Faced with a new Massachusetts state mandate to improve
coastal water quality, Cape Cod towns are considering big
investments in sewer infrastructure. But at a recent meeting in
Chatham, Mass., experts urged citizens and officials to take a
closer look at smaller-scale, localized technologies to
accomplish the same goal, according to the Barnstable Patriot
("
Forum proposes “better, faster, cheaper”
wastewater solutions", by Edward F. Maroney).
Hosted by state representative
Matt
Patrick, the meeting included presentations from several
representatives of national companies who manufacture and
install small-scale wastewater treatment equipment. Retired EPA
scientist Jim Kreissl, now a consultant with environmental
engineering firm Tetra Tech
(www.tetratech.com),
said that alternative systems could drastically lower the
town's capital cost as well as its operating budget for sewers
(an argument he spelled out in detail at the website of a town
taxpayer-advocacy group called
"
Chatham Concerned Taxpayers"). And he said that treating
and re-infiltrating wastewater close to the point of use avoids
draining the town's water table, a problem noted in other parts
of Massachusetts where large sewer systems have been
installed.
Craig Goodwin, an executive with
Northwest
Cascade, told the meeting that his company's membrane
systems could accomplish excellent nitrogen removal, the
Patriot reports.
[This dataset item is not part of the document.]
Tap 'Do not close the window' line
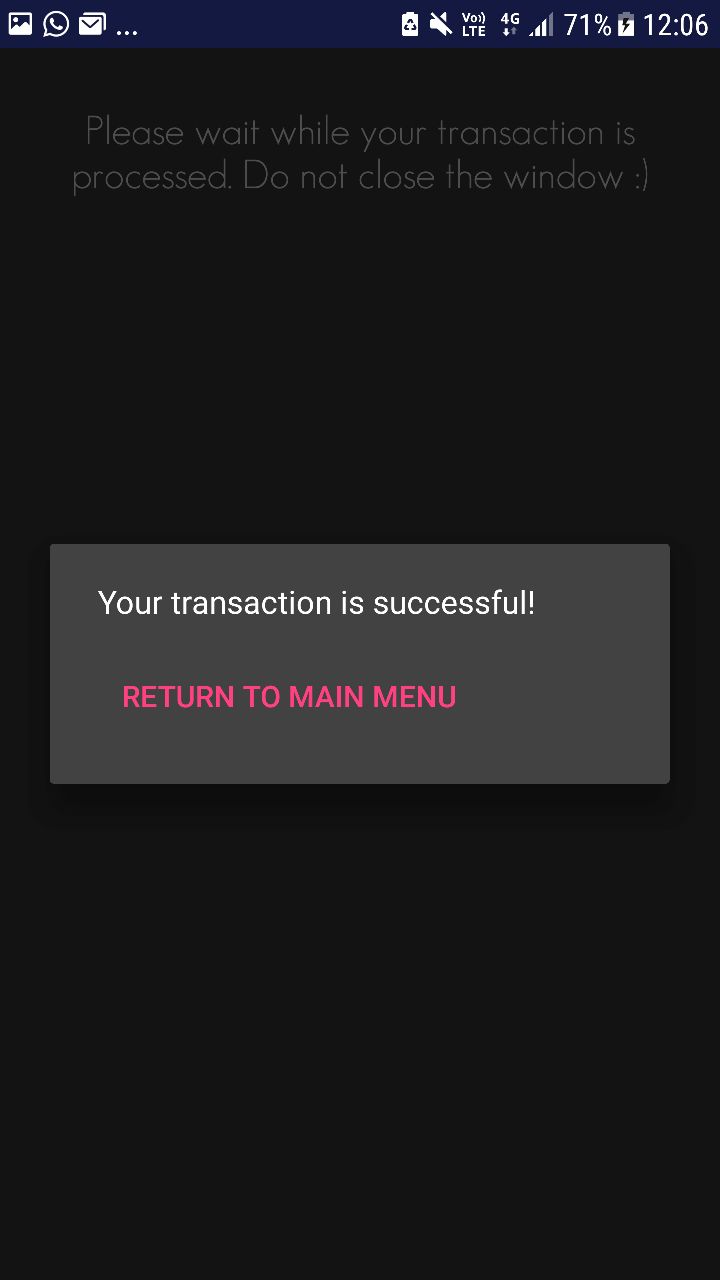point(432,177)
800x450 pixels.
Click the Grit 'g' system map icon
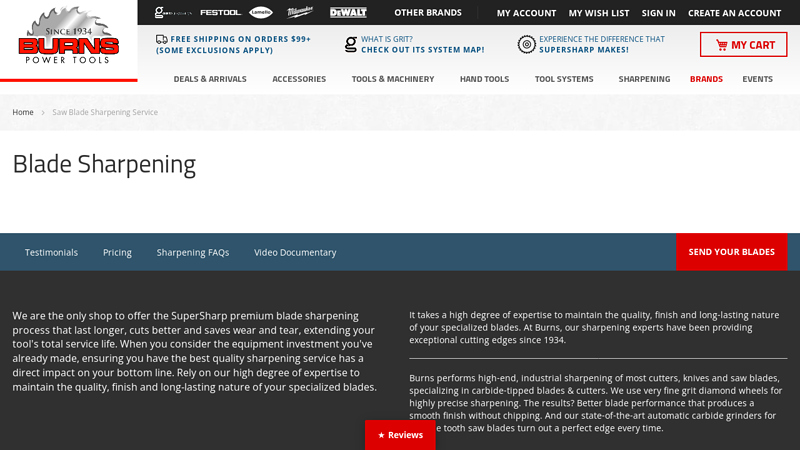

Pio Lombardo, of Newton, Mass., firm
Lombardo
Associates, described his company's denitrification
filters, which he said were part of a system being installed
for Mashpee, Mass. David Cotton, from Vermont-based
Wastewater
Technologies, Inc., described a directional boring system
that could reduce the disruption of excavation associated with
pipe-laying work. Craig Lindell, CEO of the New Bedford, Mass.,
firm
AquaPoint,
described a Tennessee town's success with requiring developers
to build their own development-scale wastewater systems
— a compromise he said benefited the developers by
allowing greater housing density, but also reduced town
expenses and increased the tax base.